◆ **Work request 1**
List the kinds of information that the news article on the education recovery tracker says the tool captures.
◆ **Work request 2**
In the news article on the education recovery tracker, how many countries had fully returned to in-person education according to data from early March 2021?
◆ **Work request 3**
Resume the news article on the education recovery tracker, starting after its final sentence.

(Text for analysis)

Johns Hopkins Launches New Tool To Track COVID Pandemic's Impact On Education
BALTIMORE (WJZ) -- Johns Hopkins University launched a new tool Friday that tracks the coronavirus pandemic's impact on education.
The Global Education Recovery Tracker -- which was a collaborative effort between the Baltimore-based university, The World Banka and UNICEF -- will help assist countries' decisions on their reopening and recovery efforts.
The tool captures information on the status of schooling, modalities of learning, availability of remedial education support and status of vaccines for teachers.
The tracker builds on JHU's work to track COVID-19 cases, testing and vaccinations around the world.
"Throughout the pandemic Johns Hopkins has demonstrated the vital role for universities in providing accurate, evidence-based data and information for the world," said Johns Hopkins Provost and Senior Vice President for Academic Affairs Sunil Kumar. "We hope the work of this partnership will build understanding of how COVID-19 continues to affect students everywhere."
Data from early March 2021 shows that 51 countries have fully returned to in-person education. In more than 90 countries, students continue to learn in some hybrid model.
"The world was facing a learning crisis before COVID-19," said Jaime Saavedra, World Bank Global Director for Education. "The learning poverty rate – the proportion of 10-year-olds unable to read a short, age-appropriate text – was 53% in low- and middle-income countries prior to COVID-19, compared to only 9% for high-income countries. A year into the pandemic, continued disruptions to schooling, shifts in learning modalities, and concerns for students' well-being are ever greater, and this learning crisis is getting worse. COVID-19 related school closures are likely to increase learning poverty to as much as 63%."

(End Text for analysis)
(Extracted data)

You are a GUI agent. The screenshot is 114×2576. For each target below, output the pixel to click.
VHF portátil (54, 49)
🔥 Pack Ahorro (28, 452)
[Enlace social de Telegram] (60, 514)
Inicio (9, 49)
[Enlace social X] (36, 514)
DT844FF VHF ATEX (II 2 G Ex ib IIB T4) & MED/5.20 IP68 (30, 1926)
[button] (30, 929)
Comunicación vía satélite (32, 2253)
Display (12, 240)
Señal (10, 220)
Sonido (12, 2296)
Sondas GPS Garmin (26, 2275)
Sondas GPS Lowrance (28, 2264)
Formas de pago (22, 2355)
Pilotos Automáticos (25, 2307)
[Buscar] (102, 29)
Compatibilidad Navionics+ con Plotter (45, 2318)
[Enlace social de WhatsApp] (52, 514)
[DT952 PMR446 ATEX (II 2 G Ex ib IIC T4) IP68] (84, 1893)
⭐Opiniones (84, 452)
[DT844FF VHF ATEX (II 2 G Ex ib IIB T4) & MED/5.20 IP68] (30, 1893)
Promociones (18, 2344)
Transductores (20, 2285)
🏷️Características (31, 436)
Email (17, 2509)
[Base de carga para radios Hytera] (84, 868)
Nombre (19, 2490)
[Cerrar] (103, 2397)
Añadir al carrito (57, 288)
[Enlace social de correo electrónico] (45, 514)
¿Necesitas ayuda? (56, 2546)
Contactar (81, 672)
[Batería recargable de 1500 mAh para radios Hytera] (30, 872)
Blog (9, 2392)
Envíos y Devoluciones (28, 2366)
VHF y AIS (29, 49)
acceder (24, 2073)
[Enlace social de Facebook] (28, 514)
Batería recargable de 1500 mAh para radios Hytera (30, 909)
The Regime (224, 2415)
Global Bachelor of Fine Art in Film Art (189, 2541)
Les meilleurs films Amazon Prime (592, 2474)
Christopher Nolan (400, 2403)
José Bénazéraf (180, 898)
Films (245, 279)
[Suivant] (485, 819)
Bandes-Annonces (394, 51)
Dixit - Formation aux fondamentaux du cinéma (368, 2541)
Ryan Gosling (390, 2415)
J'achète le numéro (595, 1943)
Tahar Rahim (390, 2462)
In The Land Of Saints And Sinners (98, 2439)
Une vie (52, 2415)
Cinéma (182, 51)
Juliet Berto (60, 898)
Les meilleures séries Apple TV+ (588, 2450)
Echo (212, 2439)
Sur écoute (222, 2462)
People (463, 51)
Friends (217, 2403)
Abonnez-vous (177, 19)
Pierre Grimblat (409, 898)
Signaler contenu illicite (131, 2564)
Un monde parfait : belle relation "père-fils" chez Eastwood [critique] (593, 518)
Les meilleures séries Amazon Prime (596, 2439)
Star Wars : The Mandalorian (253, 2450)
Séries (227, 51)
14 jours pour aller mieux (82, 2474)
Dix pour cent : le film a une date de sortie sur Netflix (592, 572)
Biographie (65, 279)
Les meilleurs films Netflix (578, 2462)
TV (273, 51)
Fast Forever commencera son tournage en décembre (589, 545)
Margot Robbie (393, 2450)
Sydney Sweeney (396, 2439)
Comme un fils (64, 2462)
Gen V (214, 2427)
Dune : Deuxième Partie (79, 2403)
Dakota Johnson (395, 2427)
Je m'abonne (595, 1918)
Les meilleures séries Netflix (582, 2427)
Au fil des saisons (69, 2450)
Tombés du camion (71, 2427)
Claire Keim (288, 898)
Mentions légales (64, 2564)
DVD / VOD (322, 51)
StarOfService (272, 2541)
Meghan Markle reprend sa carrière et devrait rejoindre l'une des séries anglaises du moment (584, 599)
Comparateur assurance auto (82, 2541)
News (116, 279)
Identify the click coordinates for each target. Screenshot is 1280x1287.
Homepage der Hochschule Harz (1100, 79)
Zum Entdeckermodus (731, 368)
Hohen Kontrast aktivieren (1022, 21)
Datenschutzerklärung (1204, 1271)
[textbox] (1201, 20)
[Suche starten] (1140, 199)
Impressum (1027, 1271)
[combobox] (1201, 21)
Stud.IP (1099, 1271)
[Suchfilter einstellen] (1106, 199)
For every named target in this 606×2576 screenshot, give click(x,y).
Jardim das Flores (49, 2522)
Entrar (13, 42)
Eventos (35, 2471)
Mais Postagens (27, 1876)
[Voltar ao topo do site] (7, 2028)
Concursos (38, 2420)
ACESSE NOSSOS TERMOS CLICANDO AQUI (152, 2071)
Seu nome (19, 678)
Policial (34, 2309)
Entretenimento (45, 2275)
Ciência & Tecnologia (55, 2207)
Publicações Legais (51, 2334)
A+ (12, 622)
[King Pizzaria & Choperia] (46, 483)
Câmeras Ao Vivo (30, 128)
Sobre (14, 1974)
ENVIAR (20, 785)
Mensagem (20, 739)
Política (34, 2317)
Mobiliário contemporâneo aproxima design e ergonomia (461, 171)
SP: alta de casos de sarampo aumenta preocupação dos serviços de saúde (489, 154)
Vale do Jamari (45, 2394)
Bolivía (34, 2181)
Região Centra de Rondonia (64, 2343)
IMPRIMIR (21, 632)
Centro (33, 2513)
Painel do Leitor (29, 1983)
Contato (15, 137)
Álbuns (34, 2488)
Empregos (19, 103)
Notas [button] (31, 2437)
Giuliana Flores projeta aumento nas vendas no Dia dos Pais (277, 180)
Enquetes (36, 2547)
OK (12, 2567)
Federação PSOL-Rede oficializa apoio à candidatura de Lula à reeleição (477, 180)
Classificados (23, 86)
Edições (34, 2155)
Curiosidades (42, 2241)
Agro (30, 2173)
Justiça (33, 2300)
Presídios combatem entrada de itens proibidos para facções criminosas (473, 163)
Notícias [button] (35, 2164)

(End Extracted data)

◆ **Task result 1**
- Status of schooling
- Modalities of learning
- Availability of remedial education support
- Status of vaccines for teachers

◆ **Task result 2**
51 countries.

◆ **Task result 3**
"In many countries, students and teachers need urgent supplemental support," Saavedra continued. "The return to school requires accelerated, remedial, and hybrid learning, as well as other interventions. Collecting and monitoring this data on what countries are doing is critically important to help us understand the magnitude of what support is needed as we go forward, learning from the major trends observed among countries."
The tracker will also show how students are being supported and vaccine rollout.
"Even as vaccines are beginning to rollout worldwide, for hundreds of millions of the world's schoolchildren, the consequences of this pandemic are far from over," said UNICEF Chief of Education Robert Jenkins. "We must prioritize the reopening of schools, including prioritizing teachers to receive COVID-19 vaccines once frontline health personnel and high-risk populations are vaccinated. While such decisions ultimately rest with governments making difficult tradeoffs, we must do everything in our power to safeguard the future of the next generation. And this begins by safeguarding those responsible for opening that future up for them."